Extracted records Start Marker

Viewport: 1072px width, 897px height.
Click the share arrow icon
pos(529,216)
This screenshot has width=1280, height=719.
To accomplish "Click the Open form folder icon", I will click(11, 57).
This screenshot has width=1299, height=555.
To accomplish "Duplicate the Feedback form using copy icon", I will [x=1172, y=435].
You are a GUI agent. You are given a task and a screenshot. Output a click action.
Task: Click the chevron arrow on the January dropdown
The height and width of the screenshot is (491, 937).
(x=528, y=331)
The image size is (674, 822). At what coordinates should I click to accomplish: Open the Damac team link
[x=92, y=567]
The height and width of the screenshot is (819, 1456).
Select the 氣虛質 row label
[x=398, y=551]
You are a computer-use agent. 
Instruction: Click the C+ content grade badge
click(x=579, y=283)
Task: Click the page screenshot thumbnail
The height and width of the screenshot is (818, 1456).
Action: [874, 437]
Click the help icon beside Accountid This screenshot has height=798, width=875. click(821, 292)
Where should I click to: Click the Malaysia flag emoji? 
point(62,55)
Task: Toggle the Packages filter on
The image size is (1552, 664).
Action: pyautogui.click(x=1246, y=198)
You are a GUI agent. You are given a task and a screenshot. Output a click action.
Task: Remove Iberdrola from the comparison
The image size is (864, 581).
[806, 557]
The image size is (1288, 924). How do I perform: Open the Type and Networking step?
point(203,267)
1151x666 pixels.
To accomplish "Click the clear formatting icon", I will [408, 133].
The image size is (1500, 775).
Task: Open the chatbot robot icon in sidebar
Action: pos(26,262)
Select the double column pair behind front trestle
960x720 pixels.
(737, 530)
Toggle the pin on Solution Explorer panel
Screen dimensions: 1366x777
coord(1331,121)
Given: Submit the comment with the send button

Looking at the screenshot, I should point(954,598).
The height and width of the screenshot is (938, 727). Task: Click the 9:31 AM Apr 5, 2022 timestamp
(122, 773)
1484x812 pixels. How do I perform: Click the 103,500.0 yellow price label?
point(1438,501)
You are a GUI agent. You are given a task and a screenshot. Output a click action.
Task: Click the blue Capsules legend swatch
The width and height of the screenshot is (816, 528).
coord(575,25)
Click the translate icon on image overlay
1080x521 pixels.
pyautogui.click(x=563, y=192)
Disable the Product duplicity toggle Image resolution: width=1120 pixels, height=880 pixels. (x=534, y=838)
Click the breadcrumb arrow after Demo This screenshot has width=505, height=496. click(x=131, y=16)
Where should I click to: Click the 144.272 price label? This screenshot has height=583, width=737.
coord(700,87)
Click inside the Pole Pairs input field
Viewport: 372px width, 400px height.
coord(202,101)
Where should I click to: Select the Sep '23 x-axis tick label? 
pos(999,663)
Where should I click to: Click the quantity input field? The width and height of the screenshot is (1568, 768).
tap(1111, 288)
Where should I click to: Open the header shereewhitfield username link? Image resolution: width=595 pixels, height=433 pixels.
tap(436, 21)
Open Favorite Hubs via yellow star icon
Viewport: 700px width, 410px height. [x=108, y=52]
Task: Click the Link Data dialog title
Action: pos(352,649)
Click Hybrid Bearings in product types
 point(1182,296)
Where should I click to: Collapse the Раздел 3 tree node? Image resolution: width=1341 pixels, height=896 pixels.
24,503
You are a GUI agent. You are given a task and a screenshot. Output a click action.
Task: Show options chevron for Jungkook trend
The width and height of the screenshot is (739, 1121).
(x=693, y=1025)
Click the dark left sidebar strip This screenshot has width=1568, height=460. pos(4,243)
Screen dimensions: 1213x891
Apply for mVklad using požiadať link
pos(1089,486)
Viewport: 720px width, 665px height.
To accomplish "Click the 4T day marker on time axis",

Extracted records End Marker

[Work request]
Write the material out again word for word.

[Completed task]
Viewport: 1072px width, 897px height.
Click the share arrow icon
pos(529,216)
This screenshot has width=1280, height=719.
To accomplish "Click the Open form folder icon", I will click(11, 57).
This screenshot has width=1299, height=555.
To accomplish "Duplicate the Feedback form using copy icon", I will [x=1172, y=435].
You are a GUI agent. You are given a task and a screenshot. Output a click action.
Task: Click the chevron arrow on the January dropdown
The height and width of the screenshot is (491, 937).
(x=528, y=331)
The image size is (674, 822). At what coordinates should I click to accomplish: Open the Damac team link
[x=92, y=567]
The height and width of the screenshot is (819, 1456).
Select the 氣虛質 row label
[x=398, y=551]
You are a computer-use agent. 
Instruction: Click the C+ content grade badge
click(x=579, y=283)
Task: Click the page screenshot thumbnail
The height and width of the screenshot is (818, 1456).
Action: [874, 437]
Click the help icon beside Accountid This screenshot has height=798, width=875. click(821, 292)
Where should I click to: Click the Malaysia flag emoji? 
point(62,55)
Task: Toggle the Packages filter on
The image size is (1552, 664).
Action: pyautogui.click(x=1246, y=198)
You are a GUI agent. You are given a task and a screenshot. Output a click action.
Task: Remove Iberdrola from the comparison
The image size is (864, 581).
[806, 557]
The image size is (1288, 924). How do I perform: Open the Type and Networking step?
point(203,267)
1151x666 pixels.
To accomplish "Click the clear formatting icon", I will [408, 133].
The image size is (1500, 775).
Task: Open the chatbot robot icon in sidebar
Action: pos(26,262)
Select the double column pair behind front trestle
960x720 pixels.
(737, 530)
Toggle the pin on Solution Explorer panel
Screen dimensions: 1366x777
coord(1331,121)
Given: Submit the comment with the send button

Looking at the screenshot, I should point(954,598).
The height and width of the screenshot is (938, 727). Task: Click the 9:31 AM Apr 5, 2022 timestamp
(122, 773)
1484x812 pixels. How do I perform: Click the 103,500.0 yellow price label?
point(1438,501)
You are a GUI agent. You are given a task and a screenshot. Output a click action.
Task: Click the blue Capsules legend swatch
The width and height of the screenshot is (816, 528).
coord(575,25)
Click the translate icon on image overlay
1080x521 pixels.
pyautogui.click(x=563, y=192)
Disable the Product duplicity toggle Image resolution: width=1120 pixels, height=880 pixels. (x=534, y=838)
Click the breadcrumb arrow after Demo This screenshot has width=505, height=496. click(x=131, y=16)
Where should I click to: Click the 144.272 price label? This screenshot has height=583, width=737.
coord(700,87)
Click inside the Pole Pairs input field
Viewport: 372px width, 400px height.
coord(202,101)
Where should I click to: Select the Sep '23 x-axis tick label? 
pos(999,663)
Where should I click to: Click the quantity input field? The width and height of the screenshot is (1568, 768).
tap(1111, 288)
Where should I click to: Open the header shereewhitfield username link? Image resolution: width=595 pixels, height=433 pixels.
tap(436, 21)
Open Favorite Hubs via yellow star icon
Viewport: 700px width, 410px height. [x=108, y=52]
Task: Click the Link Data dialog title
Action: pos(352,649)
Click Hybrid Bearings in product types
 point(1182,296)
Where should I click to: Collapse the Раздел 3 tree node? Image resolution: width=1341 pixels, height=896 pixels.
24,503
You are a GUI agent. You are given a task and a screenshot. Output a click action.
Task: Show options chevron for Jungkook trend
The width and height of the screenshot is (739, 1121).
(x=693, y=1025)
Click the dark left sidebar strip This screenshot has width=1568, height=460. pos(4,243)
Screen dimensions: 1213x891
Apply for mVklad using požiadať link
pos(1089,486)
Viewport: 720px width, 665px height.
To accomplish "Click the 4T day marker on time axis",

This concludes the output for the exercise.